PASSAGE EXTRAIT:
De nouvelles pertes de temps et d'argent

D'ailleurs, ni la présidence de la République ni le gouvernement n'ont pris la peine d'inviter ce Conseil aux travaux de la première réunion gouvernement-walis sous l'ère Tebboune. CNES qui reste sans président depuis le décès il y a plus de trois ans de Mohamed-Seghir Babes alors qu'il est cité par le président de la République pour être une tribune de réflexion et de propositions. Pour gagner du temps et de l'argent, Djerad devrait se référer à toutes les analyses élaborées sur la crise nationale sur toutes ses facettes pour en saisir les priorités. Ses plans sectoriels gagneraient à concerner en même temps des régions où des wilayas fédèrent leurs services publics et leurs productions toutes catégories confondues pour construire des complémentarités soutenant une véritable régionalisation économique et sociale du pays. La priorité devrait revenir aux 800 communes sur les 1541 existantes désignées comme «pauvres» par le président de la République. Ce qui pourrait permettre d'établir un premier listing des problèmes urgents au niveau national pour le règlement desquels un budget tiré des 100 milliards DA avancés par Tebboune devra être tout de suite débloqué. D'autant que l'annone d'une telle somme vient contredire les discours officiels criant à la crise économique et à la diminution drastique des ressources financières publiques. Ceci, même si Tebboune ne dit pas dans quelle caisse il va la puiser...

Ce qui est évident, beaucoup de problèmes peuvent être résolus par l'effet de la rigueur de l'Etat qui manque terriblement au niveau de l'administration publique. Pour avoir été ministre de l'Habitat pendant plusieurs années, Tebboune doit savoir que les OPGI cumulent à leur niveau des millions de dossiers de cession des logements sociaux sans leur donner de suite. Leurs responsables s'amusent à faire recevoir les citoyens par leurs agents deux matinées par semaine de trois heures chacune (lundi et jeudi de 8h30 à 11h30). Une vraie aberration au regard du nombre effarant de demandes d'acquisition et aussi de besoins de l'Etat en argent frais.

CONSIGNE DE TRAVAIL 1: Selon le passage, combien de communes le président de la République a-t-il désignées comme « pauvres » ?
CONSIGNE DE TRAVAIL 2: Recopiez à l'identique le passage entre « Ce qui est évident, beaucoup » et « en argent frais. », ces deux mentions comprises.
Les données ci-après ne jouent aucun rôle dans cet exercice.

Entrées de données enregistrées:
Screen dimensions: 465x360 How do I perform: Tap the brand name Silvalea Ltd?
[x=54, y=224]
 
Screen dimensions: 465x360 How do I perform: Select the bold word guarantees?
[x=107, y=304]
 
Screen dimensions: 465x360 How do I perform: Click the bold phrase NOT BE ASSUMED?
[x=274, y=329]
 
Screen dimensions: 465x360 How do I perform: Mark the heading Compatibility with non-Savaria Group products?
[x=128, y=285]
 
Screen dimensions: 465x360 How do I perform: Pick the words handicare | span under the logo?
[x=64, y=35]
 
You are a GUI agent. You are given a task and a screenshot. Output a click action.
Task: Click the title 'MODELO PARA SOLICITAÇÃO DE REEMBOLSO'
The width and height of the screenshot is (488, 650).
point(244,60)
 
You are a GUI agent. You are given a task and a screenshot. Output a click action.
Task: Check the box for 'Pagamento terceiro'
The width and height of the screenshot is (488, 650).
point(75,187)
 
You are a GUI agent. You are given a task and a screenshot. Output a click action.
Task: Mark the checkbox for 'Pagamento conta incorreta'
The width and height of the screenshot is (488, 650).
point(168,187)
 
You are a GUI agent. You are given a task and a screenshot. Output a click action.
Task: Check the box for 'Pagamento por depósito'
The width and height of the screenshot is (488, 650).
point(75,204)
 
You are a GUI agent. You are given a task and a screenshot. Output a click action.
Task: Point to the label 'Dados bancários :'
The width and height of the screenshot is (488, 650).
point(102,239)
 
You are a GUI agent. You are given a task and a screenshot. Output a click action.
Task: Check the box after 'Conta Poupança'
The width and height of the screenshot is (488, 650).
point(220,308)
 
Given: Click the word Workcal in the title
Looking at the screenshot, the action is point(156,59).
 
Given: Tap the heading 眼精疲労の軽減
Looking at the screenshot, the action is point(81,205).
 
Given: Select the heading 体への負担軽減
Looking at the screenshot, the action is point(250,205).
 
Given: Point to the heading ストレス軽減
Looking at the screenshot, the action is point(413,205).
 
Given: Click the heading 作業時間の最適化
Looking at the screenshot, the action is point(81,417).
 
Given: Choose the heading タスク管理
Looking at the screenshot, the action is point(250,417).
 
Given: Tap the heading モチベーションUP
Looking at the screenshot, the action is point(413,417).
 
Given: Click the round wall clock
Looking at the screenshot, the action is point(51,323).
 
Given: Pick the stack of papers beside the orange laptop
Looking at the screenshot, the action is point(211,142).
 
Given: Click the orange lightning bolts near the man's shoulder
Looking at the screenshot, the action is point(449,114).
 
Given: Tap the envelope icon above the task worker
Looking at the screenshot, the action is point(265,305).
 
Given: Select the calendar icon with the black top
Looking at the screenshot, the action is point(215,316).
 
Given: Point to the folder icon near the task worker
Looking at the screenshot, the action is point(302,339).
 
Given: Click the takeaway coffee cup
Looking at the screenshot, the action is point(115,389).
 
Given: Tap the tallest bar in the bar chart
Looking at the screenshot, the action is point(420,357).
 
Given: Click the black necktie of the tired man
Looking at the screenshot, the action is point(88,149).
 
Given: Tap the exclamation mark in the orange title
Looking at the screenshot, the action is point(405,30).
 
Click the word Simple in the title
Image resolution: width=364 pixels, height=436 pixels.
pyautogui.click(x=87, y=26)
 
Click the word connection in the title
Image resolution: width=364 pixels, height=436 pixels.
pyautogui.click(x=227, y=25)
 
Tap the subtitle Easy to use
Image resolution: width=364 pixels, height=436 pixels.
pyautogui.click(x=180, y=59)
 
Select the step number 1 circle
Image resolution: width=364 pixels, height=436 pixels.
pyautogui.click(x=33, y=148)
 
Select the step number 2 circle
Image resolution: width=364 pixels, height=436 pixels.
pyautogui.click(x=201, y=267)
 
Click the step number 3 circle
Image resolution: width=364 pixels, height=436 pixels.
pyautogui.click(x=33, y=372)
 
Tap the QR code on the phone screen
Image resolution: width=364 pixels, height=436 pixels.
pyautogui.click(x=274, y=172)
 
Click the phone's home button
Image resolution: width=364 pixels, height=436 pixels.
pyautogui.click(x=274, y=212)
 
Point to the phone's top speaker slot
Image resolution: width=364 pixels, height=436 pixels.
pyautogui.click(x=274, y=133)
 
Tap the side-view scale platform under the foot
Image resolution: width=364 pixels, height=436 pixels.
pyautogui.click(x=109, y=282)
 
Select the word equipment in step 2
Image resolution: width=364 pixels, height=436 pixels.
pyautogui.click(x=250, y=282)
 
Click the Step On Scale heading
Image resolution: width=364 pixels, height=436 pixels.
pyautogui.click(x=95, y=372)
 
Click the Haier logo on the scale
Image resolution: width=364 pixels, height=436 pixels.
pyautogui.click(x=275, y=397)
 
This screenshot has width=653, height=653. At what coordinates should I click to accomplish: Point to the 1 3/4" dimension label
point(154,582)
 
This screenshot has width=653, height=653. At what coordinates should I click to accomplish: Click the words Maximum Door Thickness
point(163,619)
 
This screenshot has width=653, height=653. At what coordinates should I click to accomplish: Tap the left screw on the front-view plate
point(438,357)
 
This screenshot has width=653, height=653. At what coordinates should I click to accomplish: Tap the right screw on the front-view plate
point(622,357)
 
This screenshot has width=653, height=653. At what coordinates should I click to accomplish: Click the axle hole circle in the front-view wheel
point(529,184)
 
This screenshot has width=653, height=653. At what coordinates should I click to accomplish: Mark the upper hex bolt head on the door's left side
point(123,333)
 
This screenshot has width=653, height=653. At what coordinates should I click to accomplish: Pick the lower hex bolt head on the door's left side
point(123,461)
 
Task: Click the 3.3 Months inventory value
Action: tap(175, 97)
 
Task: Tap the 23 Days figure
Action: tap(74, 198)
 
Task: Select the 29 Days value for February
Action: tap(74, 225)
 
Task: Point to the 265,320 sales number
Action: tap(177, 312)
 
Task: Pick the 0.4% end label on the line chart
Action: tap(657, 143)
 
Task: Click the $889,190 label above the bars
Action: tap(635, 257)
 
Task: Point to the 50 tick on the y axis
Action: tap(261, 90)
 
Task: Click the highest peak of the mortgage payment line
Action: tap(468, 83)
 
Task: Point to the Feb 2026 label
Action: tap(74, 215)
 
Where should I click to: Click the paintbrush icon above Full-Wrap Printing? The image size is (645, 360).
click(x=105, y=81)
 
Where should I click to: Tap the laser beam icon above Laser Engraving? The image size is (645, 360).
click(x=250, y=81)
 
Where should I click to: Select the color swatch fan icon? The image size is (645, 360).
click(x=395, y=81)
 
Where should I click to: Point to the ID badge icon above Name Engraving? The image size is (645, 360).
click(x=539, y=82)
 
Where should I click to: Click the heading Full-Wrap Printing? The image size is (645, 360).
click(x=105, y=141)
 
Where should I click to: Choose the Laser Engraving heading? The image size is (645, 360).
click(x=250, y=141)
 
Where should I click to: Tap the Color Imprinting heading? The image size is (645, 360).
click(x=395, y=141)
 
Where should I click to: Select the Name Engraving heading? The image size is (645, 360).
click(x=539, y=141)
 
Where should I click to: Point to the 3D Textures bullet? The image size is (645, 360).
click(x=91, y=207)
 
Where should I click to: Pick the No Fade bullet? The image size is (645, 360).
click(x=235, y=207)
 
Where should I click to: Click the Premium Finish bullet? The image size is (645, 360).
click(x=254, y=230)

RÉPONSE RÉDIGÉE 1: 800 communes sur les 1541 existantes.

RÉPONSE RÉDIGÉE 2:
Ce qui est évident, beaucoup de problèmes peuvent être résolus par l'effet de la rigueur de l'Etat qui manque terriblement au niveau de l'administration publique. Pour avoir été ministre de l'Habitat pendant plusieurs années, Tebboune doit savoir que les OPGI cumulent à leur niveau des millions de dossiers de cession des logements sociaux sans leur donner de suite. Leurs responsables s'amusent à faire recevoir les citoyens par leurs agents deux matinées par semaine de trois heures chacune (lundi et jeudi de 8h30 à 11h30). Une vraie aberration au regard du nombre effarant de demandes d'acquisition et aussi de besoins de l'Etat en argent frais.